Living Legend is a 1975 jazz album by saxophonist Art Pepper playing with Hampton Hawes, Charlie Haden and Shelly Manne.

This was Art Pepper's "comeback" album, the first to be released after his long absence due to drug addiction and incarceration in San Quentin prison. Pepper had been finally released in 1966 and for a while only played tenor saxophone, showing how much of an influence John Coltrane had been on him in the intervening years. In 1968 Buddy Rich asked him to join his big band on alto; Pepper borrowed an alto and, in his words, quoted in the sleeve notes to this album, "discovered I was able to say everything I wanted to say and I didn't have to sacrifice my individuality to be accepted or to be modern".
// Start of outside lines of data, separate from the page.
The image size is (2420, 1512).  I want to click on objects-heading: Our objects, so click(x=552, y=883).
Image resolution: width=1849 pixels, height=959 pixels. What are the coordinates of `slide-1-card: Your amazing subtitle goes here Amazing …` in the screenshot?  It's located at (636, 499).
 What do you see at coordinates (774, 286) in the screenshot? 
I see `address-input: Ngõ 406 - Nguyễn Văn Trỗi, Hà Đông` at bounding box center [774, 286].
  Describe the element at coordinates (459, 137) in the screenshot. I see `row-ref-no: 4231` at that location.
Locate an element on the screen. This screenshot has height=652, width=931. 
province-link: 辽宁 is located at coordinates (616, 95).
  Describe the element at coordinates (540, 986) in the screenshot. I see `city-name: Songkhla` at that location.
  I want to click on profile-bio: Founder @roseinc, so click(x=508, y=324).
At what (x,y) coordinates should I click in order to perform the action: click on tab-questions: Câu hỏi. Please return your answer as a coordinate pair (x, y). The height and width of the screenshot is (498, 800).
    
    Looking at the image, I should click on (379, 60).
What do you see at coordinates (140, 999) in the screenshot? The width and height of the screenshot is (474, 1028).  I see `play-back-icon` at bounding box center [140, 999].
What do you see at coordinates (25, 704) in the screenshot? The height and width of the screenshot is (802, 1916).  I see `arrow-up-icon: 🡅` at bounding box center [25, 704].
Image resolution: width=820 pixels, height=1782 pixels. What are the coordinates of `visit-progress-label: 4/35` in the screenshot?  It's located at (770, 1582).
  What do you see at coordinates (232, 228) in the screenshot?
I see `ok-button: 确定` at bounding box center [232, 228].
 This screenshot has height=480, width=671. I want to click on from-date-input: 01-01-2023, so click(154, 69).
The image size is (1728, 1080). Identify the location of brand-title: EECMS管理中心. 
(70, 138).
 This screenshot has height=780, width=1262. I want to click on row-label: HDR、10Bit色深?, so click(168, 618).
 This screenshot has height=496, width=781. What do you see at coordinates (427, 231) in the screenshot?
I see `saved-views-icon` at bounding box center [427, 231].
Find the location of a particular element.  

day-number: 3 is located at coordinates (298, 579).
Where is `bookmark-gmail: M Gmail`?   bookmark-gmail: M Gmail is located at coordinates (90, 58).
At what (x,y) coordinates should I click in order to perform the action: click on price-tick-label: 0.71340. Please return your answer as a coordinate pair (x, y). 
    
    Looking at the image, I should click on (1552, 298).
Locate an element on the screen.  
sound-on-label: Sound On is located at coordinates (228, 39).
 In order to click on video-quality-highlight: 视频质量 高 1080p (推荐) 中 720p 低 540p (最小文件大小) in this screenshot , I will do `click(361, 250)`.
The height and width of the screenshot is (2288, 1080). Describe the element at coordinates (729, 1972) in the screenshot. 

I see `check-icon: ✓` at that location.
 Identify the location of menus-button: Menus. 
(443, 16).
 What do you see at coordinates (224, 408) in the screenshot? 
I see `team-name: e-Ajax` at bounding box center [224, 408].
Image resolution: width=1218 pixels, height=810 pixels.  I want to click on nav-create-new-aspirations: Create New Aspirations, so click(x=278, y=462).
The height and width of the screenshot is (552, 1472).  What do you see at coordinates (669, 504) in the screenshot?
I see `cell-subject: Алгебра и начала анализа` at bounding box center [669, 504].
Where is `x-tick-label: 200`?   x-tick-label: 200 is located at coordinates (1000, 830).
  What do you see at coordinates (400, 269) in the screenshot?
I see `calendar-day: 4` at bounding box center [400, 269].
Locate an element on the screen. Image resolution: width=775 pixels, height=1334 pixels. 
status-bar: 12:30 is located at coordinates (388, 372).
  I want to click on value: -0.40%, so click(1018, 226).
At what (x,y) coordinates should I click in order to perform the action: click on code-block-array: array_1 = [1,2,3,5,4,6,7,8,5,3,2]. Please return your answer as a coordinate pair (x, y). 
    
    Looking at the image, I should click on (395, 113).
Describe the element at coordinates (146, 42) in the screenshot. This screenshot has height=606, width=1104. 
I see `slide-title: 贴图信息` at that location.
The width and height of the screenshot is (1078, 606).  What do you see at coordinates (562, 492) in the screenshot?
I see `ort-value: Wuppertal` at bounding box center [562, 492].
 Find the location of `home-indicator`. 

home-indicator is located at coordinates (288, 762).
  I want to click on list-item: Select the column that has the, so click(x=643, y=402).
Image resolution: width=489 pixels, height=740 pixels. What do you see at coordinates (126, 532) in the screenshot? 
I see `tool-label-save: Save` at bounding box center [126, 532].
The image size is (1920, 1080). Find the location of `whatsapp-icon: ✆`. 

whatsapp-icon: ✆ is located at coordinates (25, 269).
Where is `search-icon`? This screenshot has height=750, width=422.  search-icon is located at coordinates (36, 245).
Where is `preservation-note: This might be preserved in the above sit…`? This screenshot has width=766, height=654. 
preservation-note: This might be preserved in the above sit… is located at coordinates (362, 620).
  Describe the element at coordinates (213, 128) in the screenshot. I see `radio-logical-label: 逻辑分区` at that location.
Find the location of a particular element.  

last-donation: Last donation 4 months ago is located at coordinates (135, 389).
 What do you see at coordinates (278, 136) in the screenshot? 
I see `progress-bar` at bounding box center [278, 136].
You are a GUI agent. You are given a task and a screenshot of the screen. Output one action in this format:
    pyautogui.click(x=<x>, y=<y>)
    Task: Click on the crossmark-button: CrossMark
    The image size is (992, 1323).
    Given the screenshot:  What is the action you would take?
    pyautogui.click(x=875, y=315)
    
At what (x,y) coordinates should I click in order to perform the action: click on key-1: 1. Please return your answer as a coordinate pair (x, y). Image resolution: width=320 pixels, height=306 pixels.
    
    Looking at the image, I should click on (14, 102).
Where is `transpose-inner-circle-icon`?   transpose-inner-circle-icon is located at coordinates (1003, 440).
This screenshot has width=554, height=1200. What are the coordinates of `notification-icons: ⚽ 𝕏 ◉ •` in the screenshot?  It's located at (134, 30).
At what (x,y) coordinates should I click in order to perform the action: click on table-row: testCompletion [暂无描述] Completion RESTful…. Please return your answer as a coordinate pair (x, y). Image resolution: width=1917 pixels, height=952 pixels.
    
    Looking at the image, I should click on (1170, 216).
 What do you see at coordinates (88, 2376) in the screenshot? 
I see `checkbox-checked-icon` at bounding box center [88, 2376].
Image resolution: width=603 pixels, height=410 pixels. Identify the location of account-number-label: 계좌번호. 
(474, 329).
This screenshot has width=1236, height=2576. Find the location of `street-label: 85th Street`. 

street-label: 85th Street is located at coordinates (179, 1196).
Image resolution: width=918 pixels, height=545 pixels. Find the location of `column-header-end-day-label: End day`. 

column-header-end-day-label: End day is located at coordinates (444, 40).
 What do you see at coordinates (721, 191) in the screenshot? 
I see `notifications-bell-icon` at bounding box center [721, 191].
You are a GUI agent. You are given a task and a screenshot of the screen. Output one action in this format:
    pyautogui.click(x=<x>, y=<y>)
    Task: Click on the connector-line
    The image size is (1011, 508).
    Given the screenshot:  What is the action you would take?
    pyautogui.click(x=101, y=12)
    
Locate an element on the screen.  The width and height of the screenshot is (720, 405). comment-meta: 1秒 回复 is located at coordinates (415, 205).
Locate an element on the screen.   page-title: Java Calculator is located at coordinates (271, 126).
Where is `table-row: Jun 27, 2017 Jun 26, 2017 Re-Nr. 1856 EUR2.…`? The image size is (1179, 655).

Following two operations for a ruptured spleen, Pepper moved into Synanon, a rehabilitation centre for recovering addicts, and began the slow return to full-time performing and recording.

Reception

AllMusic reviewer Scott Yanow awarded the album 4 stars, writing that "Pepper displays a more explorative and darker style than he had previously. He also shows a greater emotional depth in his improvisations and was open to some of the innovations of the avant-garde in his search for greater self-expression."

Track listing
"Ophelia" – 7:51
"Here's That Rainy Day" (Johnny Burke, Jimmy Van Heusen) – 5:40
"What Laurie Likes" – 6:45
"Mr. Yohe" – 7:10
"Lost Life" – 5:52
"Samba Mom-Mom" – 8:23
(Recorded on 9 August 1975.)
All songs written by Art Pepper unless otherwise noted.

Personnel
Art Pepper – alto saxophone
Hampton Hawes – piano, electric piano
Charlie Haden – bass
Shelly Manne – drums

References

Richard Cook & Brian Morton. The Penguin Guide to Jazz on CD 4th edition. Penguin, 1998.